■ What is expected
Below are some records. Pull every line that contains the word "will".

Pixel coordinate grounding data
====
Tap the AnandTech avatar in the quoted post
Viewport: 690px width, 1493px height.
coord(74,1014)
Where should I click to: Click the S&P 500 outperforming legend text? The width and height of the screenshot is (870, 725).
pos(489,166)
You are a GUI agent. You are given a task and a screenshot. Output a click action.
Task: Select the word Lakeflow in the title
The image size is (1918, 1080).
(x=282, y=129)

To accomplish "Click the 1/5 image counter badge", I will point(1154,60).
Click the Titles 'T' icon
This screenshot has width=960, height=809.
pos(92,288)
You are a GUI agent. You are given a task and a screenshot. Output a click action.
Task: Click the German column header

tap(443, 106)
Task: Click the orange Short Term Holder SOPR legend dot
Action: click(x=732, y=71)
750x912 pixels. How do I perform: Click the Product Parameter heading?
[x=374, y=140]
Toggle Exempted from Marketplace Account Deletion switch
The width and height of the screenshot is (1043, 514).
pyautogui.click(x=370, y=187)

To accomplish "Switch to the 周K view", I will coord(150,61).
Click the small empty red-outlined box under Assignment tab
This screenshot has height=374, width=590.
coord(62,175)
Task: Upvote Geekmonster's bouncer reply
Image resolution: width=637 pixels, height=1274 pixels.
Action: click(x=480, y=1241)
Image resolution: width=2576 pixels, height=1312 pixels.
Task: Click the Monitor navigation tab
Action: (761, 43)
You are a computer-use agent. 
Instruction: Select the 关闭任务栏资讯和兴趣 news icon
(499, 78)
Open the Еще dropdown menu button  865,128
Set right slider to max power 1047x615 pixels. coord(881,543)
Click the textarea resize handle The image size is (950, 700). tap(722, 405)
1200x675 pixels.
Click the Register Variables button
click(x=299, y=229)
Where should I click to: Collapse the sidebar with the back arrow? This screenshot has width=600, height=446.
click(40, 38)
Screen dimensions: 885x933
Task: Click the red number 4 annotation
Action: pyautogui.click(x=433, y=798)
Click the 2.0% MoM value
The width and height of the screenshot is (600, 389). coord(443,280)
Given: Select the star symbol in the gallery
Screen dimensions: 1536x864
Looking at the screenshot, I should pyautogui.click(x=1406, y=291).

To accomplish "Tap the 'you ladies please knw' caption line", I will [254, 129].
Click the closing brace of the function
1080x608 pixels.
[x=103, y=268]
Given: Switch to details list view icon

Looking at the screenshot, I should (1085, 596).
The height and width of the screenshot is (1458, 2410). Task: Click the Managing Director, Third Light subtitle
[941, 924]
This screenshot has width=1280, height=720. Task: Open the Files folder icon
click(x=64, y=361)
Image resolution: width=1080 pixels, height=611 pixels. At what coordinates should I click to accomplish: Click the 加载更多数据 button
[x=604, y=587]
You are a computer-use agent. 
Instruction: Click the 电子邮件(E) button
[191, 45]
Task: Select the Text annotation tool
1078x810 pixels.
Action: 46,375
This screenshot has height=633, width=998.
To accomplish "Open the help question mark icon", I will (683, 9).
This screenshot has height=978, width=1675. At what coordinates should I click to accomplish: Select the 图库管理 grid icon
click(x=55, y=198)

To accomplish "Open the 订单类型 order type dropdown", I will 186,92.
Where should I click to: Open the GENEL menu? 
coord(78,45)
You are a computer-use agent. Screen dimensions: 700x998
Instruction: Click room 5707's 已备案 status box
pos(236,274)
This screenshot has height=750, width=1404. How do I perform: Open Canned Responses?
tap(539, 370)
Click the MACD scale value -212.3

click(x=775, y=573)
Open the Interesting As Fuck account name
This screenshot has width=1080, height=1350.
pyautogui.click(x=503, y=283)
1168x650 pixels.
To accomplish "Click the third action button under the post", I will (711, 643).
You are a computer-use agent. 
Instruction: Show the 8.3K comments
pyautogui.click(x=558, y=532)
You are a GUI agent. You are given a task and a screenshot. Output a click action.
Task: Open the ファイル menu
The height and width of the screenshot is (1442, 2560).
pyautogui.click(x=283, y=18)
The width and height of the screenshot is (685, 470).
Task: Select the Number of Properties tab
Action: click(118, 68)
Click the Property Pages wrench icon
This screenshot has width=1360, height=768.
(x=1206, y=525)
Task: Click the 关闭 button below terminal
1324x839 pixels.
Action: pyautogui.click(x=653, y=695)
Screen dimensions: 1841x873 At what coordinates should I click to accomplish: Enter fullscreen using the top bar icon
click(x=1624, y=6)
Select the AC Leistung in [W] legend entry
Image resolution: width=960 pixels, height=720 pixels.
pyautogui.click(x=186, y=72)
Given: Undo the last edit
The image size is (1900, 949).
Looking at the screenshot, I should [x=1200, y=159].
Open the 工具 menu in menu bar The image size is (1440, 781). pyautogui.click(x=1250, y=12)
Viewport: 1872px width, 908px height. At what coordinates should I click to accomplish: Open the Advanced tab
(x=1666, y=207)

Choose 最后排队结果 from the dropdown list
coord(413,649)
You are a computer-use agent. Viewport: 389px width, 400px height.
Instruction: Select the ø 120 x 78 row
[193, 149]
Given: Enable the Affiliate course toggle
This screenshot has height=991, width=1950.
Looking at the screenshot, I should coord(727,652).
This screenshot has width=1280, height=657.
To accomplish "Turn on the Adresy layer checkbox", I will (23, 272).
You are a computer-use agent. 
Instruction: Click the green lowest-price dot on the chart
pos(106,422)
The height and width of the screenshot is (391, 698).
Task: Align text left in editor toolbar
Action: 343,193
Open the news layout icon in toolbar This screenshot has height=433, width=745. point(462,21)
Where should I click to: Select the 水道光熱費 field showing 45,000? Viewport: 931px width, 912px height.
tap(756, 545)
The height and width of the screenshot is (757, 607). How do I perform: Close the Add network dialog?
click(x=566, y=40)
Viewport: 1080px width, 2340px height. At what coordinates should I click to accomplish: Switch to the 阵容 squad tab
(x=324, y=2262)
====
■ Answer to this task
To accomplish "Click the 1/5 image counter badge", I will point(1154,60).
To accomplish "Switch to the 周K view", I will coord(150,61).
To accomplish "Tap the 'you ladies please knw' caption line", I will [254, 129].
To accomplish "Open the help question mark icon", I will (683, 9).
To accomplish "Open the 订单类型 order type dropdown", I will 186,92.
To accomplish "Click the third action button under the post", I will (711, 643).
To accomplish "Turn on the Adresy layer checkbox", I will (23, 272).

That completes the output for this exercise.